Guess what? All those things were lies. We should have been told that making good choices is what is best for us as people but does not guarantee anything for the future. It does not guarantee any easier of a life or any protection from struggles and heartache. We should have been given a well rounded education and encouraged to seek higher education, if that is what we wanted to do. We never, ever should have been directed to waste our time at an unaccredited college. Somebody should have talked to us about the realities of marrying young, starting a family at a younger age, as well as growing a family too large and too fast for our resources. I love my husband, but I will admit that part of why I got married so young was to get away from my abusive step father.
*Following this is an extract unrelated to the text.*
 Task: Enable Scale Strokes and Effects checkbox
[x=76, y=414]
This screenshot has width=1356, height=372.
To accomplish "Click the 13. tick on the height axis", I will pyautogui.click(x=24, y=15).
I was under the delusion that married women have more freedom. It’s okay to laugh now readers. 

I fully realize that as an adult, I made the choice to believe these lies. I made the choice to trust that my husband would be able to provide for our family on a single income and with very little skills or higher education. I trusted that doing the right things would result in a better or easier or more prosperous life. I believed that God would bless us because we were good people. I know that I have accountability in my decisions. I made the choice to get married young, have a large family, and leave my education uncompleted.

I also believe that both my husband and I were misguided by our parents and other leaders. They should not have told these type of things to impressionable young people when the real world does not work this way. 

Now we are finding out for ourselves what the real world is like. We are a two income home. My husband actually works as many as three jobs at time. He is so hard working but in many job fields, training and education matter, a lot. We don’t have the funds or time to do this type of thing, and he has not been able to advance as he would like. We continue to stay away from partying, because we believe that is the best choice for us. No one told us that many job atmospheres include a “good ol’ boys club” and that my husband would basically be unofficially penalized for having higher standards in his off time. He isn’t at the bars and the parties to network and butter up to the boss so he gets overlooked for many promotions. I am currently working my way through college courses. It’s exhausting to continue classes while having a full time job and four small children. Another reality of life is that I could get much of my college paid for if I divorced my husband, quit my job and got on state assistance. Married women with any income get very little help in the way of scholarships or financial aid. Again, it seems that doing the “right” thing will actually make your life harder, not easier.

Yesterday and today, life just overwhelmed me, and I sobbed with exhaustion. I am desperately trying to change things for our future. I want to raise my kids in a different way. Some days are just too hard to bear when we are still paying the price for being raised in a way that did not prepare us for adulthood. I hate having to learn everything the hard way. I hate having to find out what to do only by trial and error. I still miss the guiding hand of a mother and father who are wise and ready to help. I wish my in laws were accepting of others that while still Christian, have different views than they do. Even a kind word or some emotional support would be wonderful right about now. 

I am just tired. I am way too young to be this tired. 

The only thing I know to do is to learn and grow and hope that I can do for my children what my parents did not do for me. 

I am really tired though. 


4 thoughts on “31 Days of Thoughts, Day 12.

  1. I too was raised in a fundamentalist home and am finally in college and barely scraping by, financially. College takes so much time, money, and effort that I am in awe of anyone that has children (and the associated responsibilities) and still has the fortitude to pursue a college degree. I hope things get better for you, and I hope you get your college degree. Hang in there!